-------- INFORMATION SHOWN --------
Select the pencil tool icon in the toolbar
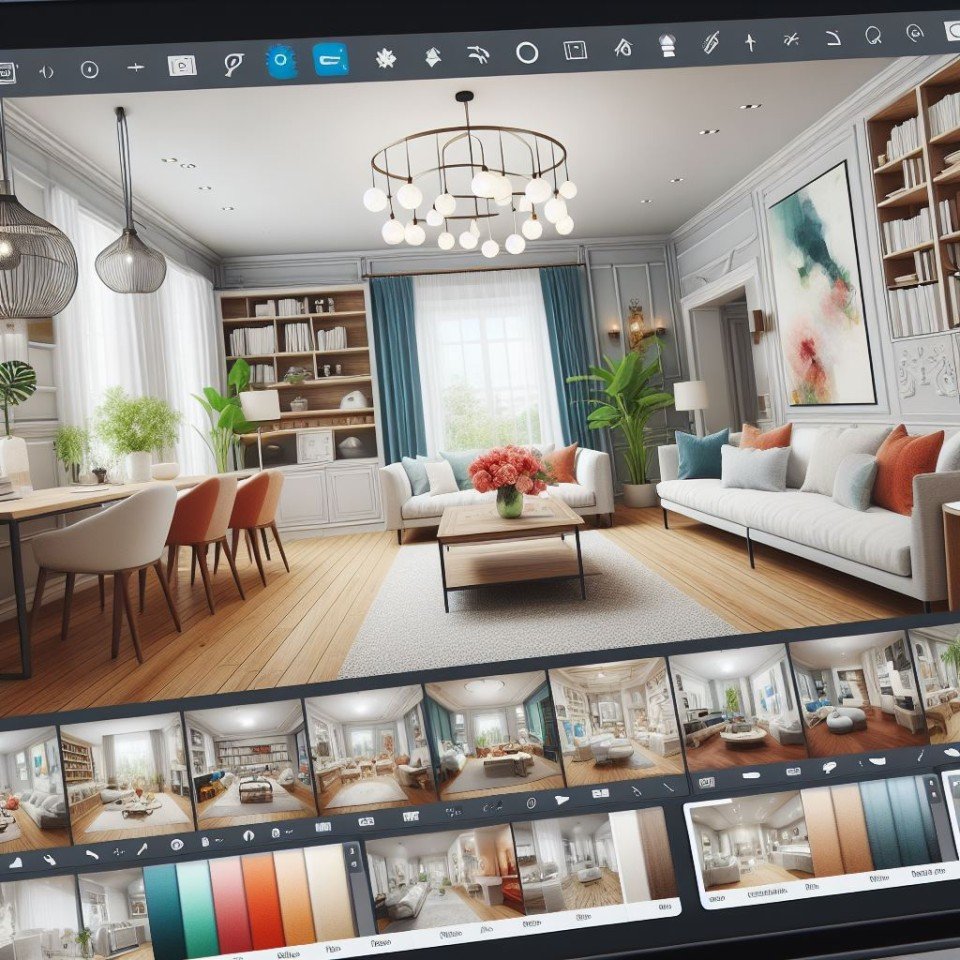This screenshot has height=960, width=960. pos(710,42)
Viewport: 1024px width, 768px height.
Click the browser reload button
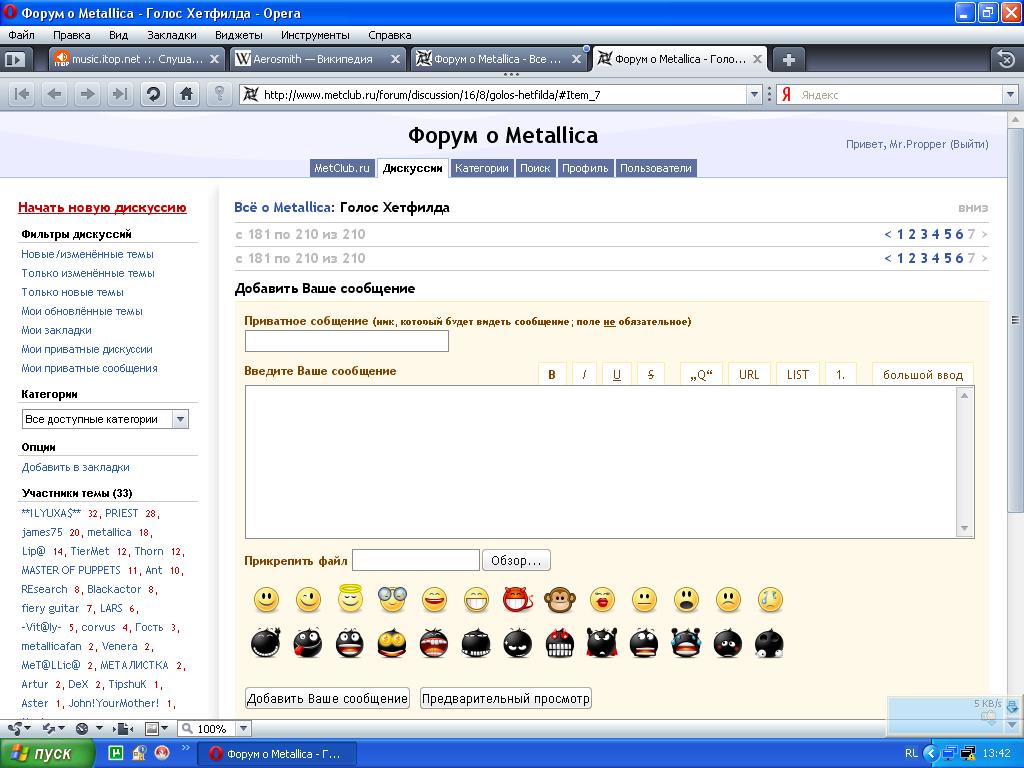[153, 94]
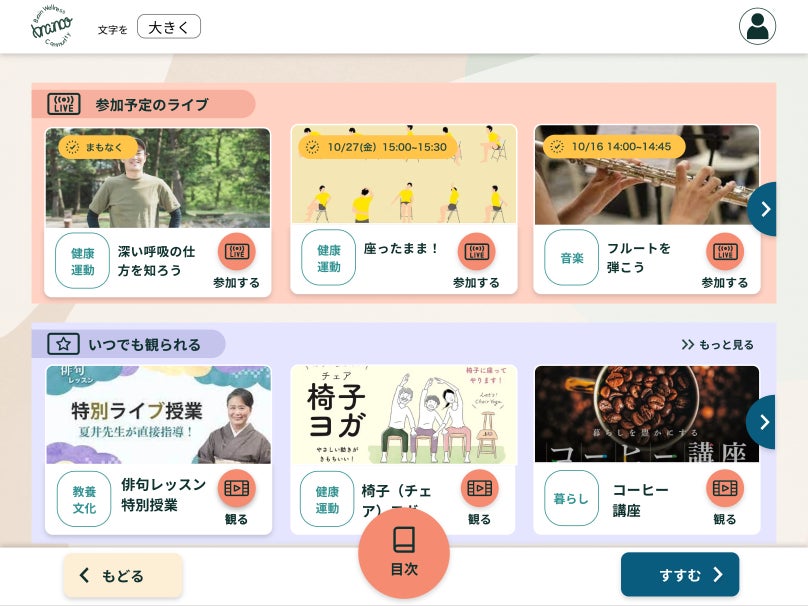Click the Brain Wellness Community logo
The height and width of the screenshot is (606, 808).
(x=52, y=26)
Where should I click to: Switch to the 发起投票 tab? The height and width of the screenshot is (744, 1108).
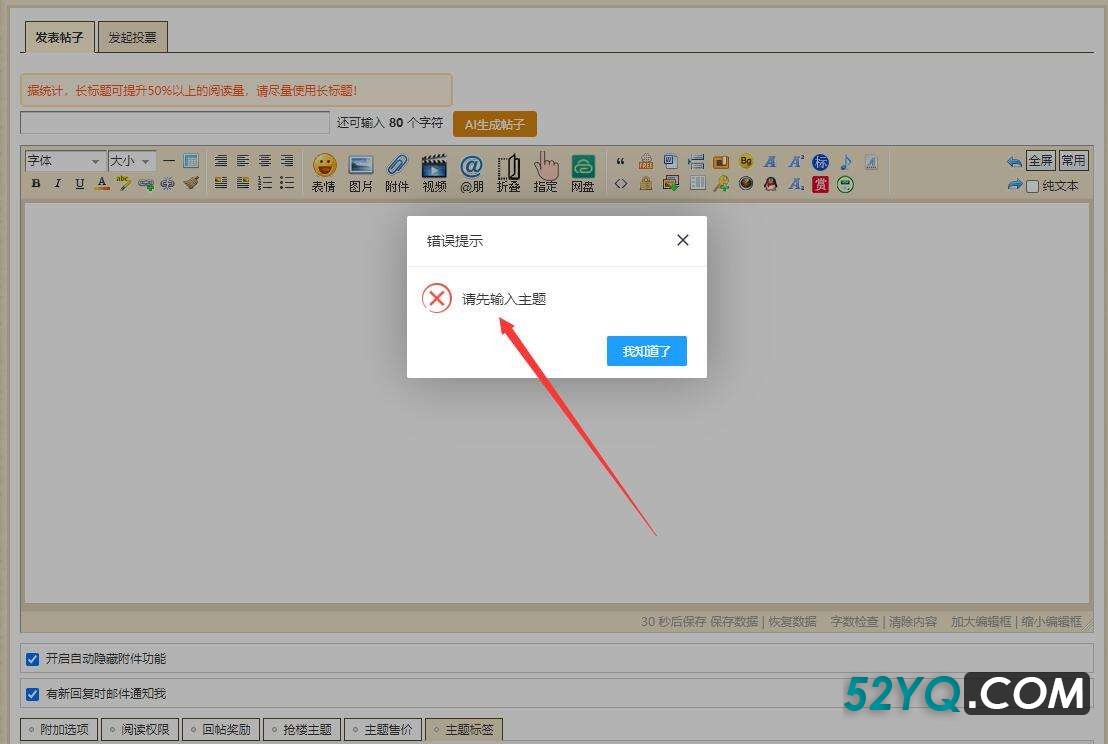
--------
With the pictures removed, return each record above exactly as given.

OUTPUT OF THE TASK
Select the pencil tool icon in the toolbar
This screenshot has height=960, width=960. pos(710,42)
Viewport: 1024px width, 768px height.
Click the browser reload button
[153, 94]
Click the Brain Wellness Community logo
The height and width of the screenshot is (606, 808).
(x=52, y=26)
Where should I click to: Switch to the 发起投票 tab? The height and width of the screenshot is (744, 1108).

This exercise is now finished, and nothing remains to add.